-- INSTRUCCIONES --
1. Cita textualmente el pasaje del texto sobre Cervantes y Valladolid que empieza con las palabras que contienen "JORGE GUILLEN" y termina con "la cultura española.".
2. Prosigue el texto sobre Valladolid y el Premio Cervantes después de su última oración.

-- FRAGMENTO DEL TEXTO --
+++

Cervantes volvió a Valladolid con 57 años, en 1604, cuando fue a rendir cuentas de su labor como alcabalero. Alquiló una casa nueva, pero no céntrica, frente al río Esgueva, cuyas hediondas aguas bajaban tintas en sangre de las carnicerías próximas. Vivía sobre una taberna. Allí, en lo que es hoy el Museo Casa Cervantes, escribió poemas, varias novelas ejemplares ambientadas en aquella prodigiosa corte (El casamiento engañoso, El coloquio de los perros) y redactó facturas por los trabajos de costura y lavandería que hacían las mujeres de la casa. También se dedicó a resolver los últimos trámites para publicar el Quijote, que él tituló El ingenioso hidalgo de la Mancha.

Valladolid no ha dejado de acoger escritores: José Zorrilla, Gaspar Núñez de Arce, Rosa Chacel, Francisco Pino, José Luis Alonso de Santos, Gustavo Martín Garzo, Olvido García Valdés, Miguel Casado, Esperanza Ortega, Eduardo Fraile, José Manuel de la Huerga o Alejandro Cuevas, por citar unos pocos. Hasta ahora, otros cuatro han recibido el premio que lleva el nombre (¡quién lo iba a imaginar, qué prodigioso encantamiento!) de aquel niño que llegó a la ciudad con una vihuela, a mediados del siglo XVI.

1976. Jorge G­uillén. Una obra dominada por astros resplandecientes

JORGE GUILLEN

El primer escritor que recibió el Premio Cervantes fue Jorge Guillén. España estaba en plena Transición. No solo se premió al autor de una obra hermosísima, sino que también se rindió homenaje a la generación del 27 y, por tanto, a muchos autores vinculados con la República que, por culpa de la Guerra Civil y el franquismo, sufrieron la muerte, la represión o el exilio. En los albores de la nueva democracia, el nombre de Cervantes unió así el Siglo de Oro con la Edad de Plata de la cultura española.

+++

-- DATOS --
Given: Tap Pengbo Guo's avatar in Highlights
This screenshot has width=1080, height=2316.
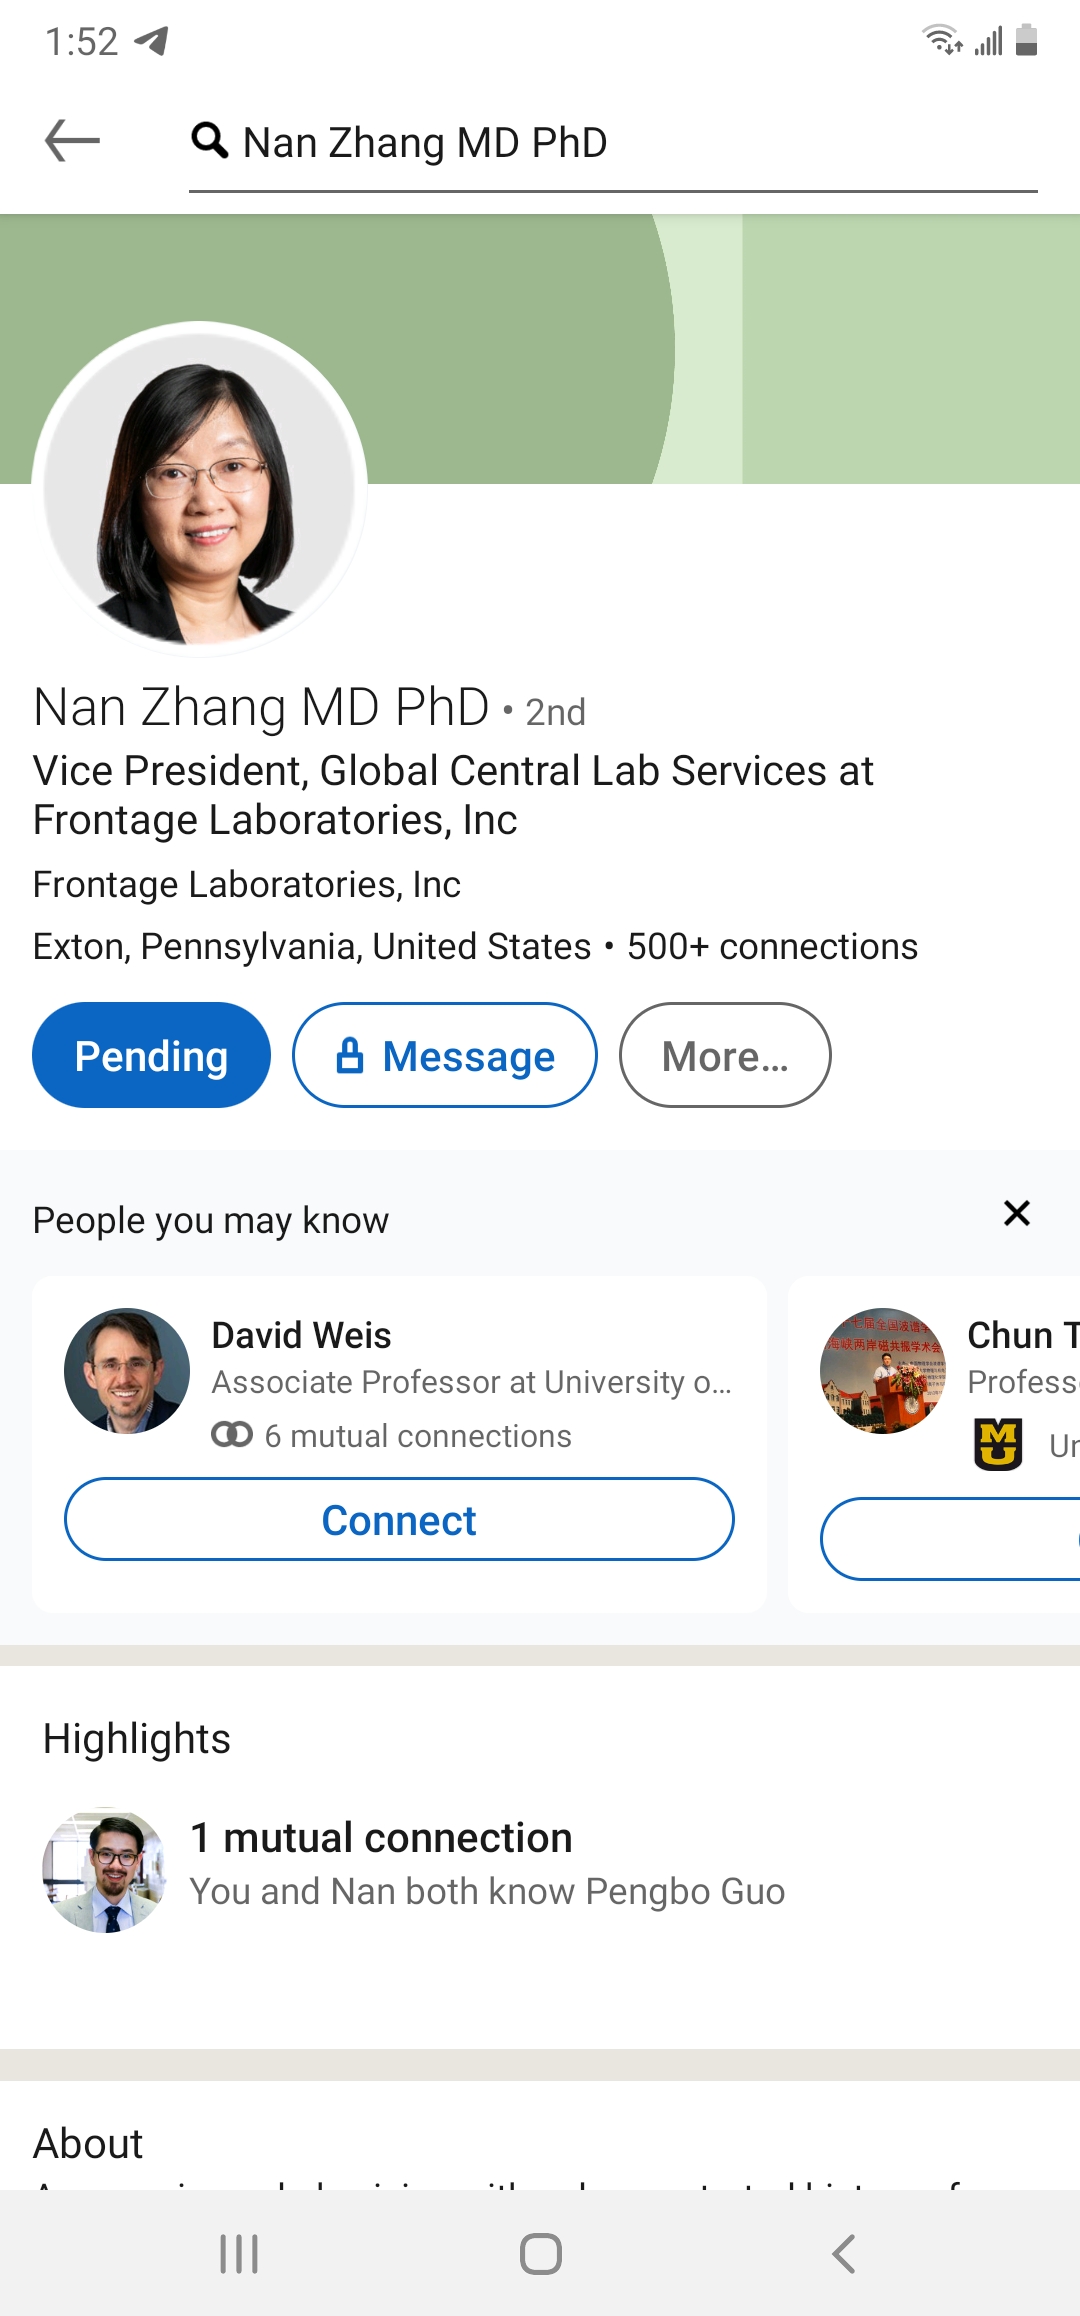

+++

-- RESPUESTAS POR TAREA --
1.
JORGE GUILLEN

El primer escritor que recibió el Premio Cervantes fue Jorge Guillén. España estaba en plena Transición. No solo se premió al autor de una obra hermosísima, sino que también se rindió homenaje a la generación del 27 y, por tanto, a muchos autores vinculados con la República que, por culpa de la Guerra Civil y el franquismo, sufrieron la muerte, la represión o el exilio. En los albores de la nueva democracia, el nombre de Cervantes unió así el Siglo de Oro con la Edad de Plata de la cultura española.

2.
Guillén tenía desde tiempo atrás un gran prestigio literario e intelectual no solo en España sino también en el extranjero, especialmente en Norteamérica, donde pasó muchos años dando clase. Nabokov apreció su obra y, según algunos estudiosos, la novela Ada o el ardor quizá evoque ya desde su título a Guillén («ardor» es uno de sus términos favoritos). El protagonista del libro, Van Veen, se precia además de conocer, gracias a los versos de Cántico, las palabras españolas «canastilla» y «nubarrones».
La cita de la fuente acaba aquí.